Washington The almost daily announcements of layoffs have created an uncertainty among America's workers that dampens this Labor Day for many.
For Monica Hinojos, the headlines are more than just depressing news they are reality. Hinojos, 32, of Boston has been laid off twice this year, her jobs among the thousands of casualties of a softening economy.
"I wouldn't say I'm bitter, but I don't see loyalty in the same way," she said.
That is true for a lot of workers, according to a survey of 2,785 workers returning questionnaires to Walker Information, an Indianapolis research firm.
Just 24 percent of the workers responding said they were committed to the company they work for and plan to stay at least two years. Only about half said they would recommend their employer to others seeking a job.

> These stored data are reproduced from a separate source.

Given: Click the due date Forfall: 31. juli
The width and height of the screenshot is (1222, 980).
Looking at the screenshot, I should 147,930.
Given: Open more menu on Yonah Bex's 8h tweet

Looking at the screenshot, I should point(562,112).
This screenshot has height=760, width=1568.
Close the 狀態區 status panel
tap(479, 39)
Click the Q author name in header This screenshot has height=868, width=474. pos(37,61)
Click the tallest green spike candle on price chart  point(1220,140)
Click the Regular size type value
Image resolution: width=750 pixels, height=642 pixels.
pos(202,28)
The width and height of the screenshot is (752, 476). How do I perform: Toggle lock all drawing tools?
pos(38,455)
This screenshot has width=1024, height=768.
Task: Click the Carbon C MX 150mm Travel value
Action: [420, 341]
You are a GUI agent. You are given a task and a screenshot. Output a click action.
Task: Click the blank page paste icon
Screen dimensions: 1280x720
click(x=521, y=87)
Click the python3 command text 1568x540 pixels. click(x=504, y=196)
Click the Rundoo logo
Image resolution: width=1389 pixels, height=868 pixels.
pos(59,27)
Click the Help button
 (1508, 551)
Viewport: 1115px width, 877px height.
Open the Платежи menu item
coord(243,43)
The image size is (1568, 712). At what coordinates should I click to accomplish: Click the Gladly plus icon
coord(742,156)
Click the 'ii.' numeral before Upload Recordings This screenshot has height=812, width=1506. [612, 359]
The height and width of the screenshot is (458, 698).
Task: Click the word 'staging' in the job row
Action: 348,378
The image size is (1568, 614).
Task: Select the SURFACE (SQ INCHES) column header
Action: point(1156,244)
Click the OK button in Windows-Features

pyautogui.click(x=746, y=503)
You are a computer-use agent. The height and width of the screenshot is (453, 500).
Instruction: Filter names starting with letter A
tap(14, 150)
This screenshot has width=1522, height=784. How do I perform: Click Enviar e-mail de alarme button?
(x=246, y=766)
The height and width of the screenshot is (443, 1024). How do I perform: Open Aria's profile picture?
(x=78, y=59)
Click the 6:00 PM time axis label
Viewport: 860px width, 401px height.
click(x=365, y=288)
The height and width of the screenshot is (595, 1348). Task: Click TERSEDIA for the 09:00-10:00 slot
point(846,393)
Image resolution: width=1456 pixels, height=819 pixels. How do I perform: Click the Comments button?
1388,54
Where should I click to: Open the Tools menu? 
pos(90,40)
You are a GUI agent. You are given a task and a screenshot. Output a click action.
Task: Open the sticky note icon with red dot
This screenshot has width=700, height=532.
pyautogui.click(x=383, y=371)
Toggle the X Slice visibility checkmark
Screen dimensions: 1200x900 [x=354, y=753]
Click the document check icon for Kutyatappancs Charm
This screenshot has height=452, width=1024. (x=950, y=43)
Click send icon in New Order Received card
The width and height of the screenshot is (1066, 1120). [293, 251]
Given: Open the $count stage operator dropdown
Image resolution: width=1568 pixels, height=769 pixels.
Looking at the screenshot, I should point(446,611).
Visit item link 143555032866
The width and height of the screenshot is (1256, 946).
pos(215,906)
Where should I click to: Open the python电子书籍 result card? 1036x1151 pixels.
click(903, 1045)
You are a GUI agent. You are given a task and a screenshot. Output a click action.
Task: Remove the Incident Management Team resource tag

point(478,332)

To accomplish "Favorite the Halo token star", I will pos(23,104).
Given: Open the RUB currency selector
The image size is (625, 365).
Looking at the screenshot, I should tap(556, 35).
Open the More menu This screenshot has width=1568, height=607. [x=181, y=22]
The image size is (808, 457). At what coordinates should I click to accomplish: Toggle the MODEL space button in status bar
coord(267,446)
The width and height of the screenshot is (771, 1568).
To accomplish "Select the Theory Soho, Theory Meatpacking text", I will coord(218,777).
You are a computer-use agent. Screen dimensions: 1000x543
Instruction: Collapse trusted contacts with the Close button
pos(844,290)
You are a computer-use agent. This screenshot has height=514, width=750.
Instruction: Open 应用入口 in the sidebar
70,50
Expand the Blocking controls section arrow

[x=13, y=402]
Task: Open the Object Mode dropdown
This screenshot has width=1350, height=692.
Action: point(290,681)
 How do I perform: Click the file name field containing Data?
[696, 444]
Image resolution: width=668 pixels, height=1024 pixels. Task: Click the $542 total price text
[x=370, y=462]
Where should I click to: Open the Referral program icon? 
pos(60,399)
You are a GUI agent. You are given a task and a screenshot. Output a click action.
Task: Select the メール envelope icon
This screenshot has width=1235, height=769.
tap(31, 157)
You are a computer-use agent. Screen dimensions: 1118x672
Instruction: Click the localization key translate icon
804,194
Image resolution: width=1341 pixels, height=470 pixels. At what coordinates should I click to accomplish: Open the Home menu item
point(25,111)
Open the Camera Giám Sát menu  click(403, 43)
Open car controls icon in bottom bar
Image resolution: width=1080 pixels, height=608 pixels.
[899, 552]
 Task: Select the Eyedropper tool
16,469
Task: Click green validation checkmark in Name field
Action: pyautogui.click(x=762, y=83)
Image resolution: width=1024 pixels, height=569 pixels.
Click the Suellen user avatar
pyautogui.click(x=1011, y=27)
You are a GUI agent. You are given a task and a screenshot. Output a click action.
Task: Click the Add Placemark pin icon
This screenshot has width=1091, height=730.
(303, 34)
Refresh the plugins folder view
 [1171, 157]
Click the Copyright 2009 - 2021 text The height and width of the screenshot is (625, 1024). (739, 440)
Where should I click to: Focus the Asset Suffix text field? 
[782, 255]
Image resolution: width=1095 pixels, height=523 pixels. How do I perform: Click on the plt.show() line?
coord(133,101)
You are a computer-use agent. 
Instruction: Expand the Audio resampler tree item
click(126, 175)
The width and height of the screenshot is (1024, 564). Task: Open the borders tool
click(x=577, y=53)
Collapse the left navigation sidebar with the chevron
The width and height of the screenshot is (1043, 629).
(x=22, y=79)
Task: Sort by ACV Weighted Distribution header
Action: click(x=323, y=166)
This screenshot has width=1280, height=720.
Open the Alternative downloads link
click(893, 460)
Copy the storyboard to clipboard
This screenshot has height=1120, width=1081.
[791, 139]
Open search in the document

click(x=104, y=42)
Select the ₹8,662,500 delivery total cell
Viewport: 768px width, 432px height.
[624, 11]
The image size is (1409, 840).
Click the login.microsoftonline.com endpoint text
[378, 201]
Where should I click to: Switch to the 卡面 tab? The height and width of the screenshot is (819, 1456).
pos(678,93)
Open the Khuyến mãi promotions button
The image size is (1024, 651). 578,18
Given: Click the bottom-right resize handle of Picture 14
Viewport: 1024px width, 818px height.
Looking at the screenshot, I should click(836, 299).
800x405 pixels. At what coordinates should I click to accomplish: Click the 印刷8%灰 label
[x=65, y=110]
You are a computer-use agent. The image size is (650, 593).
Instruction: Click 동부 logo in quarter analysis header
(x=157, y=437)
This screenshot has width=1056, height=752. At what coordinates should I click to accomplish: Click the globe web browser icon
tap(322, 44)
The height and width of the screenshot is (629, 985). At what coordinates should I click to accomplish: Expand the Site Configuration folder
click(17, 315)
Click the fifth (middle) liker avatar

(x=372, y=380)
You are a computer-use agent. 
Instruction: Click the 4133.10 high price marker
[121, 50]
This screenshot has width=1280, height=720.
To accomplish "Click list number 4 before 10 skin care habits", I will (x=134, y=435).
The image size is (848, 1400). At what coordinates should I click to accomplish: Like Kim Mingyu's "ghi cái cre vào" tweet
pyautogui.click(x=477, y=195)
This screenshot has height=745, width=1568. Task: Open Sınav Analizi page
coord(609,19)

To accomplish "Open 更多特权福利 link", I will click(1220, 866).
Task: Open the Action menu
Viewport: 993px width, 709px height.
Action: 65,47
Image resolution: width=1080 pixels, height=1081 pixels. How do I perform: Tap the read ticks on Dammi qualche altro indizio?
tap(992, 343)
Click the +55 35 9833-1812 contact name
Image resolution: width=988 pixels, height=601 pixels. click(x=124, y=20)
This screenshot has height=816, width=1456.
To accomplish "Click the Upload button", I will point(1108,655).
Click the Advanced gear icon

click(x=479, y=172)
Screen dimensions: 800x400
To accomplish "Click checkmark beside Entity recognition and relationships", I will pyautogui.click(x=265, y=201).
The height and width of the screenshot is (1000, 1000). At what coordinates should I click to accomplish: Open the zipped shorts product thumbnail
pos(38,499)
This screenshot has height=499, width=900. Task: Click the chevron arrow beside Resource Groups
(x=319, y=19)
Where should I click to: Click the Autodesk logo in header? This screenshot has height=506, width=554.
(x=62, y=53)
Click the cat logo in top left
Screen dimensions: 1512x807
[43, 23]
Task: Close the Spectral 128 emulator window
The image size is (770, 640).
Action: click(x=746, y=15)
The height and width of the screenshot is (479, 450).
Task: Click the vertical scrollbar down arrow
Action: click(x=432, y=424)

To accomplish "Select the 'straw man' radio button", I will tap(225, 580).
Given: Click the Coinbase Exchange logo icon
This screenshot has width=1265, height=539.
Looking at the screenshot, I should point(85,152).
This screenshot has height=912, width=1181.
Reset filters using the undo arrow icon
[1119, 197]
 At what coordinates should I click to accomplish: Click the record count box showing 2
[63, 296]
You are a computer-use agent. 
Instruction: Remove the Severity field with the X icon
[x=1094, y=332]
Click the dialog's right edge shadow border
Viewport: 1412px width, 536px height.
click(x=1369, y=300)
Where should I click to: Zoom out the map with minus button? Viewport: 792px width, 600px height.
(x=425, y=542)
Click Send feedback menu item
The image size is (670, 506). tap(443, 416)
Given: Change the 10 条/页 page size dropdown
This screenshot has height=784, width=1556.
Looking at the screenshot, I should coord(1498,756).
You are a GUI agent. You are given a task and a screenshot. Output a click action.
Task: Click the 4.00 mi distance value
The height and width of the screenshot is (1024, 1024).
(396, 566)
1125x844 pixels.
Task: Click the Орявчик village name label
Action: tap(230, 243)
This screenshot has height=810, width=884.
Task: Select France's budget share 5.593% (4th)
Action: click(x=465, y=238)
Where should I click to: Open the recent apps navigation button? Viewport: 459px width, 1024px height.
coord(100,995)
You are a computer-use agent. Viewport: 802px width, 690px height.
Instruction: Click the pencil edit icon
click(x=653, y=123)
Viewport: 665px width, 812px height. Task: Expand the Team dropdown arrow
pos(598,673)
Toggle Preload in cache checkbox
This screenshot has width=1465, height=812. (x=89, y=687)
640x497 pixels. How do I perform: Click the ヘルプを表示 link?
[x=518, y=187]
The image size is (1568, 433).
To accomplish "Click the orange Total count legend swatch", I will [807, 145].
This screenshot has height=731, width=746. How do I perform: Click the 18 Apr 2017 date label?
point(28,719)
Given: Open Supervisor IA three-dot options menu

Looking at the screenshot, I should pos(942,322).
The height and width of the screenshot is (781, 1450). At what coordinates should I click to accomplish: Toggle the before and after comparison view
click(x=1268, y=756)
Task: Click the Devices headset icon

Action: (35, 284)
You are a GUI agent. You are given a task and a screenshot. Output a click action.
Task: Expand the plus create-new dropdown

Today's worker makes an average of $14.27, works 34.2 hours a week, gets an average of 9.3 paid holidays per year and has held the current job an average of 3.5 years, according to the Labor Department's Bureau of Statistics.
Hinojos got her latest pink slip last week, from Computerworld magazine, where she worked in the events department. She had been there for two months.
Layoffs have driven the nation's unemployment rate from a 30-year-low of 3.9 percent in October to 4.5 percent in July. Many economists are predicting the jobless rate will continue to rise.
Americans are putting in the longest hours in the industrialized world, spending nearly one week more on the job per year than they did a decade ago, according to the International Labor Organization.
The barrier between work and off-time also appears to be eroding. About 43 percent of people surveyed by Ipsos-Reid Corp., said they spend their time off dealing with work issues.